Hillary Clinton's higher education plan includes a goal of bringing more integrity to online education as it makes higher education more affordable.
The plan calls on a need to restore integrity to online learning and highlights that there will be zero tolerance for programs that fail to live up to their promises. Online education experts consider Clinton's take on online education narrow.
Hillary Clinton's New College Compact plan consists of a comprehensive agenda that highlights that tuition increases are the result of across-the-board reductions in financial student support across the country.
Clinton's grant program proposal brings in a "stop loss" provision that doesn't allow states to spend any less than what they're currently spending on higher education, Forbes' John Ebersole writes.
Ideas such as getting aid recipients do part-time work, the expansion of Americorps and the reduction of student loan interest rates were also included in her $350 billion agenda. Clinton introduced the concept of risk-sharing in which academic institutions will be required to pay back a federal financial aid percentage should students default on their loans.
Last year at an Academic Partnership's sponsored conference, Clinton said that there's really no substitute for classroom learning and that technology should be considered a tool rather than a teacher.

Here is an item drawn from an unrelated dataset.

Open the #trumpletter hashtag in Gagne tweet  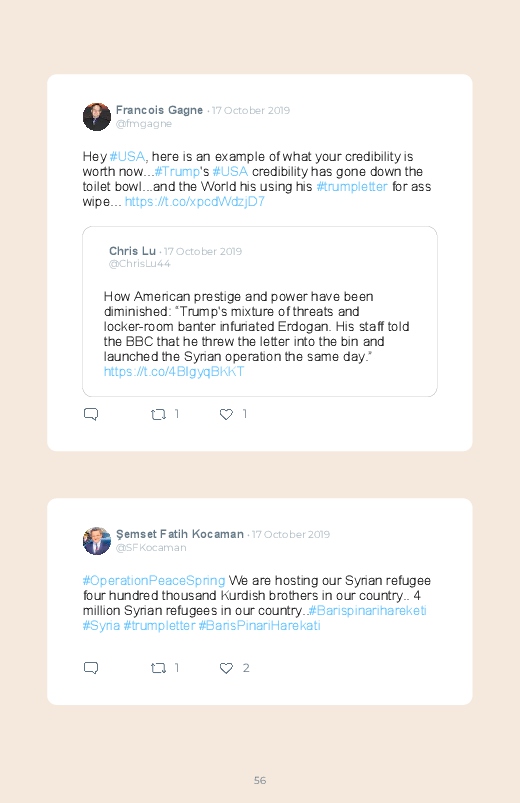point(352,186)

Critics argue that her view on online education is based on misconceptions of the sector as a market "dominated by for-profit diploma mills looking to take advantage of unwitting students," Inside Higher Ed reports.
"As someone who has worked in distance education since the late '80s, I did not realize that I worked in a field devoid of integrity," Russell Poulin, the director of policy and analysis for WICHE Cooperative for Educational Technologies (WCET) said. "If they are not equating online learning with for-profit colleges, then I'm at a loss as to why they would want to throw a whole industry under the bus."
According to a 2015 WCET analysis, online education is flourishing. While the online higher education sector is expanding, enrollment at for-profit colleges is plummeting. In 2013, 2.6 million college students were in distance education while 1.28 million were enrolled at a public college or university.
As both Inside Higher Ed and The Daily Caller agree, Clinton's argument that online higher education needs more integrity implies that there's none to begin with.
George Siemens, a Learning Innovation and Networked Knowledge Research Lab researcher, agreed with Clinton's plan to make higher education more affordable, but said that her zero tolerance policy should apply to conventional on-campus education and not just virtual:
"Anyone with even passing familiarity with distance [and] online learning literature would realize that quality and rigor have long been an important aspect of learning design and delivery," Siemens said. "A bigger challenge involves tackling what passes for âquality' in many physical university classrooms."